中田ヤスタカ本人は「自分は音楽の人ではない」と明言してる。『ファッションの方が面白い。“音楽の人”はつまらない』とまで言ってる。なので、彼が“クラブミュージックのクリエイター”を志向しているという解釈は怪しい。彼にとっては、初期capsuleのピチカートフォロワーっぷりも、中期の“似非ラウンジハウス”も、後期のエレクトロ路線も、あるいはPerfumeのエレクトロ・ハウスも全て単なるヴィークルに過ぎず、音楽の志向を変えることに関しては“洋服を着替える”程度の感覚しかないと思うよ。多分、“一流の○○クリエイター”なんて志向したことは一度もないと思う。
非常にスノッブな気質のあるダンスミュージックシーンで、そんな引用ができてしまう彼は一種の天然君であって、間違っても先端的センスの人ではない。
俺の知らない“ダンスミュージックシーン”があるのかも知れないけど、俺の知ってるダンスカルチャー、ダンスミュージックって“スノッブ”とは程遠いカルチャーだよ。

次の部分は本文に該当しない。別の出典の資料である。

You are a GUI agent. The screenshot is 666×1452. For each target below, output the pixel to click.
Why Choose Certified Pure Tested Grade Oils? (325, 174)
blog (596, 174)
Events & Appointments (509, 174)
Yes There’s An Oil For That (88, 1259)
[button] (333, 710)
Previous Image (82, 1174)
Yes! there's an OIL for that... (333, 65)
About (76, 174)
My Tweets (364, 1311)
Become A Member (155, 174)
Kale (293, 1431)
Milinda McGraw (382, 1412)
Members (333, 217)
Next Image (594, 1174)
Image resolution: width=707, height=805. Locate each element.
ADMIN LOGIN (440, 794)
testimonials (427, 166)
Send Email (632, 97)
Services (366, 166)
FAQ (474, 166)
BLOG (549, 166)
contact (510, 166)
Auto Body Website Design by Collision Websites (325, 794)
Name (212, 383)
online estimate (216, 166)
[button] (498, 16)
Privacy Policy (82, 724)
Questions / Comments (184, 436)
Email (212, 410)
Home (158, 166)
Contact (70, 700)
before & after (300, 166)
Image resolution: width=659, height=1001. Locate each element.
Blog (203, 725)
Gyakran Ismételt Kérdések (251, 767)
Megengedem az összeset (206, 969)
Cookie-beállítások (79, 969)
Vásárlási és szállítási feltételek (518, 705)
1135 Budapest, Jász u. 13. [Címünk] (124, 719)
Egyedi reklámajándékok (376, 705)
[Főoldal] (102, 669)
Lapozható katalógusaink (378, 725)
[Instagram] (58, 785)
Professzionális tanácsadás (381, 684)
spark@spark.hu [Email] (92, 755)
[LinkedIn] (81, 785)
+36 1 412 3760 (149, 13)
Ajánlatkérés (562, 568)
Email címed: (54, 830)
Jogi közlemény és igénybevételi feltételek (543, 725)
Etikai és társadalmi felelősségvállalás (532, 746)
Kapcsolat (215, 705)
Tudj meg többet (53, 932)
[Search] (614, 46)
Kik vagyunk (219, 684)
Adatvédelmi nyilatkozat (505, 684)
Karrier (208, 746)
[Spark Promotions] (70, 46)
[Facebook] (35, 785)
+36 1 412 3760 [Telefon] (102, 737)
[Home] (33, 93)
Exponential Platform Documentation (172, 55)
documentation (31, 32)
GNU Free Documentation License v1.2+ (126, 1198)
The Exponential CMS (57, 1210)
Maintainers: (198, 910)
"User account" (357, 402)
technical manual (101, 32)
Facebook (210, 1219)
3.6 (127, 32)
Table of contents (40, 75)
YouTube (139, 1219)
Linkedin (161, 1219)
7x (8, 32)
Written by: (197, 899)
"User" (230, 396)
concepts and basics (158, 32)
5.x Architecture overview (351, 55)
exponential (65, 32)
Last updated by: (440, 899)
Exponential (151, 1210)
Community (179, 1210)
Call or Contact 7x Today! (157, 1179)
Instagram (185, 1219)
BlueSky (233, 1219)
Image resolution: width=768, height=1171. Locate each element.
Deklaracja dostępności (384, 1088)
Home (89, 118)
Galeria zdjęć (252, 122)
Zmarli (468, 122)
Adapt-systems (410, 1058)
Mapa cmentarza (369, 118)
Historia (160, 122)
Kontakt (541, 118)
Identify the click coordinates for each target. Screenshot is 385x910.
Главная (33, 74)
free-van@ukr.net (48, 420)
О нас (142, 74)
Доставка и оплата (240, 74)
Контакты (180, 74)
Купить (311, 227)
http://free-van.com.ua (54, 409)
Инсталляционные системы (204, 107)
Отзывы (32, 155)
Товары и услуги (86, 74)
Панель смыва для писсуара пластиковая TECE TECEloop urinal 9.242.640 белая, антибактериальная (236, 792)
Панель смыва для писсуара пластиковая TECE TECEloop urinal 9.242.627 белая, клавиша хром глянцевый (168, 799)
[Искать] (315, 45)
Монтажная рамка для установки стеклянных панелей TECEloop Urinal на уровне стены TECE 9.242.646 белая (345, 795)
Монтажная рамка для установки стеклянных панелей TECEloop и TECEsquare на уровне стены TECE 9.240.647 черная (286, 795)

ある音楽が流行ったらみんな一斉にそっちの方向を向くし、大胆な引用や大ネタ使いに関してもロックとかポップに比べれば遥かに寛大な文化だと思うんだけど。
中田ヤスタカが“先端的センスの人ではない”ってことには同意するけど、逆に“先端的センスの人”でダンスカルチャーにいる人ってAndrew WeatherallとGilles Petersonくらいしか思い浮ばないんだけど。“かっこよい”かどうかは主観に寄るから別にして、“先端的センスの有無”と“ダンス・トラックのクオリティ”の間には相関関係はないような気がするけどな〜。
俺はどっちかというと“ベタな人”の方が優れたダンス・トラックをつくるケースが多いと思うんだけど。
んでもって本題。
Perfumeやcapsule(他は知らん)における、ベタベタなunderworldやDaft punkの引用。それら音楽はクラブミュージックというよりも、本屋やユニクロの音楽である(別に悪口を言ってるわけじゃなくて、消費されている対象の話ね)。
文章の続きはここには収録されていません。